DFT study of common anions adsorption at graphene surface due to anion-π interaction

J Mol Model. 2022 Jul 20;28(8):225. doi: 10.1007/s00894-022-05218-4.

Authors

Fan Xiaozhen¹, Liu Xing², He Zhenglin¹, Zhu Kaiyuan³, Shi Guosheng^{1

4}

Affiliations

¹ State Key Lab. Advanced Special Steel, Shanghai Applied Radiation Institute, Shanghai University, Shanghai, 200444, China.
² State Key Lab.

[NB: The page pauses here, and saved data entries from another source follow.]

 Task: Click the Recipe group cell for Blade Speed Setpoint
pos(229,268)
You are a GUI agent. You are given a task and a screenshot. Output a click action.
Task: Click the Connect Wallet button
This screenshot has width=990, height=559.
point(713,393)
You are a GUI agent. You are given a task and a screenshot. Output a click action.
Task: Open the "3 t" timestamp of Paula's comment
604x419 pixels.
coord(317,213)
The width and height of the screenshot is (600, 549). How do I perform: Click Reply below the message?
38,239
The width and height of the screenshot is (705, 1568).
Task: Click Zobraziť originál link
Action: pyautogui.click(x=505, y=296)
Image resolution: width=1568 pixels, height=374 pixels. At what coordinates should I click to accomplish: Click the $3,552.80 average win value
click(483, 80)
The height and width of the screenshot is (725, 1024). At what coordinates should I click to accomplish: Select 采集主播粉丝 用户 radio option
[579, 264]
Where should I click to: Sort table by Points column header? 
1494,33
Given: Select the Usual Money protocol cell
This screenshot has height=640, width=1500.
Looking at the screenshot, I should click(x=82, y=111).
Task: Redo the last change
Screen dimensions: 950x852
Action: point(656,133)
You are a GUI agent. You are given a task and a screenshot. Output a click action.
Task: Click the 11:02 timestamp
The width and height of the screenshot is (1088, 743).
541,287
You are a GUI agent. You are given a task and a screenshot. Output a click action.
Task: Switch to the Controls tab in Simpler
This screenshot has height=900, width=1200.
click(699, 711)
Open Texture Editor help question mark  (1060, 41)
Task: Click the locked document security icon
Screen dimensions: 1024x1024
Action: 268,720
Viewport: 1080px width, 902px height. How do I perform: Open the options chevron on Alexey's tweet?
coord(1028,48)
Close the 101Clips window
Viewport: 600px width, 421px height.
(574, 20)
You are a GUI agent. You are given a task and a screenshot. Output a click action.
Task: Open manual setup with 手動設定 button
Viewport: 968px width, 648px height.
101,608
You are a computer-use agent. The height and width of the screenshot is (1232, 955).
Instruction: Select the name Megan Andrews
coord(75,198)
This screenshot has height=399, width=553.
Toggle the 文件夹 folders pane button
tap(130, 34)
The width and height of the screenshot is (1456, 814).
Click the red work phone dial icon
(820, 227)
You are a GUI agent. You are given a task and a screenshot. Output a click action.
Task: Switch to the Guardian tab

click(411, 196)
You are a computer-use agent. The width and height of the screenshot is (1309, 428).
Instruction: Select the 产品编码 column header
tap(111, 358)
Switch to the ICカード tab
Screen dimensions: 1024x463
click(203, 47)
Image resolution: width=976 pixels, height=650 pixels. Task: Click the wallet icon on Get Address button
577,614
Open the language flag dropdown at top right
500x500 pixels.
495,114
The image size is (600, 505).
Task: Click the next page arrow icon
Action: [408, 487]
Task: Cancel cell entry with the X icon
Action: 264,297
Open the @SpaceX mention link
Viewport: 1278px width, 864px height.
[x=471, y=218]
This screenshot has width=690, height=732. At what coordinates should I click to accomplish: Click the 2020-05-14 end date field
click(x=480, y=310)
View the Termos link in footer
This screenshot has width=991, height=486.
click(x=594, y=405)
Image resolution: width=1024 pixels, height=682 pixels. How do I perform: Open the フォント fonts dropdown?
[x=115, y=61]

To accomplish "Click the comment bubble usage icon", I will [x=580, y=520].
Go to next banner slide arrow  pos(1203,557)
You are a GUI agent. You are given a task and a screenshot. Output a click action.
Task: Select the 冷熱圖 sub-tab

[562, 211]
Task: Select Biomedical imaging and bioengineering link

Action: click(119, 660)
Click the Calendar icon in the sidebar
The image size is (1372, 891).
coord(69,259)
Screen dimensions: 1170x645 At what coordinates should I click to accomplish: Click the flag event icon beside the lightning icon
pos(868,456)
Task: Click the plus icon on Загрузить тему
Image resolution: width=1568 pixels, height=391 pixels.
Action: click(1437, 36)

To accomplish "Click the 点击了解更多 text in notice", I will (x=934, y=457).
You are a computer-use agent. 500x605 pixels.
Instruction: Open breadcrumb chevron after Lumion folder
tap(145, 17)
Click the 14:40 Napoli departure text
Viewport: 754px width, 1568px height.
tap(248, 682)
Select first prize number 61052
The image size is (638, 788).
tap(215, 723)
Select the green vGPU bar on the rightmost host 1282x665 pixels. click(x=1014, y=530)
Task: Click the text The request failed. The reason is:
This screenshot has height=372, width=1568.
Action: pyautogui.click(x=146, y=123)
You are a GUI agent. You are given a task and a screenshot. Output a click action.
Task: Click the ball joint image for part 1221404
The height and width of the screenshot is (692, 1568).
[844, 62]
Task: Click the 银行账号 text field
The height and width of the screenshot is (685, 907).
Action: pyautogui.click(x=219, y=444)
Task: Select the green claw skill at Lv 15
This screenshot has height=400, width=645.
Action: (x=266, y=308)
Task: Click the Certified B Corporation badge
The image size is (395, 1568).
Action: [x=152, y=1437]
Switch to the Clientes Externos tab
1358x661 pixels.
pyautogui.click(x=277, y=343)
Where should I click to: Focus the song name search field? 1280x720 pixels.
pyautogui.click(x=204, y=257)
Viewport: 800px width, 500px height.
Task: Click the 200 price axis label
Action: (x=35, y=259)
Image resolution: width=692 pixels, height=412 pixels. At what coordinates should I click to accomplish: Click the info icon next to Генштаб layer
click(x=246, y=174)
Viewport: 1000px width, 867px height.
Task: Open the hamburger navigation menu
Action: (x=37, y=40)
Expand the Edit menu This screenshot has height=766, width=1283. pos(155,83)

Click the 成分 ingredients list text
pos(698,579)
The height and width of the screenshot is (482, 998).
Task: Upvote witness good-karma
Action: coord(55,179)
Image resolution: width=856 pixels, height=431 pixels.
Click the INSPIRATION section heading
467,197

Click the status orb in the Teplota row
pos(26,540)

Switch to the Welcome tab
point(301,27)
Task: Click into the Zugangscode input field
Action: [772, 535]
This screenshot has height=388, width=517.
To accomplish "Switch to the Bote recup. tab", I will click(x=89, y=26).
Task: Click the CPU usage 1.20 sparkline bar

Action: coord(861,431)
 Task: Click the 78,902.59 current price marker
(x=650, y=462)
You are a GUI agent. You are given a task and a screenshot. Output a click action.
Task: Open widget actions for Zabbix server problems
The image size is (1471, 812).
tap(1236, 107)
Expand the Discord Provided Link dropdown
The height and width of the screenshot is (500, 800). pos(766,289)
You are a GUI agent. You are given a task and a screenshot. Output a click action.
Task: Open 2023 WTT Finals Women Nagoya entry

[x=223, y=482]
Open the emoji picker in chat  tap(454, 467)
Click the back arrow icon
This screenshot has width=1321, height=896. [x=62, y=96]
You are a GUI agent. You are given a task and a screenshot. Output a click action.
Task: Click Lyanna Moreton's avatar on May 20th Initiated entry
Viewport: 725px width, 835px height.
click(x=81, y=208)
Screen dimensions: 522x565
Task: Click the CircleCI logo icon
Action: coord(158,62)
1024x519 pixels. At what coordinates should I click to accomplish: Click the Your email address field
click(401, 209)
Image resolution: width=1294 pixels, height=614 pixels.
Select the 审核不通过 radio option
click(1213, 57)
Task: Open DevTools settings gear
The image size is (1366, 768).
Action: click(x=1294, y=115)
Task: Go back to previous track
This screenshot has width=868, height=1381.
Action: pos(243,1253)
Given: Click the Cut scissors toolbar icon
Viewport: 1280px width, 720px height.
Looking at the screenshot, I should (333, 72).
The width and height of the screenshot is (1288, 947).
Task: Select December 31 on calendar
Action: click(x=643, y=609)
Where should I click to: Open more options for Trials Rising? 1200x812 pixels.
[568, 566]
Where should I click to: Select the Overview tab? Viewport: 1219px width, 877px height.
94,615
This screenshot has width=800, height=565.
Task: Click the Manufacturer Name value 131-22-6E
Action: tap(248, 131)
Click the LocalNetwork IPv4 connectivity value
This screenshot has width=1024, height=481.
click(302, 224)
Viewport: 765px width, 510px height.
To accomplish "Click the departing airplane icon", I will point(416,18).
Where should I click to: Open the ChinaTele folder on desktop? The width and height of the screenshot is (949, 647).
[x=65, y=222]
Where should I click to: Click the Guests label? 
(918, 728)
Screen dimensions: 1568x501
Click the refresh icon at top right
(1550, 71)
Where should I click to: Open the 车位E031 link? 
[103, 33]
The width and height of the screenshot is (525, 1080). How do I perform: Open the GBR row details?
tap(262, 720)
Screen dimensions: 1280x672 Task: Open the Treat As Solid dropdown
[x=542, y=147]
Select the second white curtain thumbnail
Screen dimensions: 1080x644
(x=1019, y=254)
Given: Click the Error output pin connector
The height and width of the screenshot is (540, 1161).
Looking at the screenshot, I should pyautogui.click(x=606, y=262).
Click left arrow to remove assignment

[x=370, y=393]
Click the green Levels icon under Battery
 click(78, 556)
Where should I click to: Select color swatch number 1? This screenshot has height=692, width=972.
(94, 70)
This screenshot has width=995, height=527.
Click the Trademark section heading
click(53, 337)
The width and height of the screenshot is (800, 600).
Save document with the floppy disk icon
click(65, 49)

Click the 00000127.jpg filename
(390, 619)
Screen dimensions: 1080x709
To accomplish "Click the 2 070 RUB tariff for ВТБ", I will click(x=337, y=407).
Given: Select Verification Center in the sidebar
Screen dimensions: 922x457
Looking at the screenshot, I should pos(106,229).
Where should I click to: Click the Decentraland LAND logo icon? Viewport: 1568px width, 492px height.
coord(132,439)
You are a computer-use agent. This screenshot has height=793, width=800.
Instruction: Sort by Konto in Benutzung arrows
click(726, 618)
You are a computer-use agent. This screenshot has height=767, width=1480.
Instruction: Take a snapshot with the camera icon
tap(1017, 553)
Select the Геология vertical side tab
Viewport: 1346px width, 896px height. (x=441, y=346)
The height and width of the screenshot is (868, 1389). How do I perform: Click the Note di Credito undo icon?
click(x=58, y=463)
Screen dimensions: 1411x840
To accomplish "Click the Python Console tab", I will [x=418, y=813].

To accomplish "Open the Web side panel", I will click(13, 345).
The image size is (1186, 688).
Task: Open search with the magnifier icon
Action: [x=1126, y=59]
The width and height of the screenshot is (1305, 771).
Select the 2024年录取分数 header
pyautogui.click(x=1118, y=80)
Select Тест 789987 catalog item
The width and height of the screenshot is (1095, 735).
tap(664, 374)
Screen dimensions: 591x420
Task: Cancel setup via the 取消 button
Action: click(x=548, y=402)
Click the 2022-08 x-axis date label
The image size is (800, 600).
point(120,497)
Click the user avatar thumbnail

Advanced Special Steel, Shanghai Applied Radiation Institute, Shanghai University, Shanghai, 200444, China. liuxing0215@shu.edu.cn.
³ School of Science, East China University of Science and Technology, Shanghai, 200237, China.
⁴ Division of Interfacial Water and Key Laboratory of Interfacial Physics and Technology, Shanghai Institute of Applied Physics, Chinese Academy of Sciences, Shanghai, China.

PMID: 35857141
DOI: 10.1007/s00894-022-05218-4

Abstract

Using density functional theory (DFT) calculations, we researched the different anions adsorption on the graphene and found that anions can be stably adsorbed on the graphene surface due to the anion-π interaction. The adsorption energy decreased as the order of HPO₄^2- > SO₄^2- > F^- > CH₃COO^- > ClO₃^- > NO₃^- > ClO₄^- > SCN^- > Cl^- > Br^-. The adsorption energy markedly increased as the valence of anion increased from negative monovalence (< -20 kcal/mol) to negative bivalence (> -40 kcal/mol). The energy decomposition analysis (EDA) showed that anion-π interaction is mainly induced by orbital effect. This work provides new insights for understanding Hofmeister effect at graphene interface from the molecular level and indicates that the anion-π interaction cannot be ignored at the interface, especially for the substrate with π-electron-rich carbon-based nanomaterials.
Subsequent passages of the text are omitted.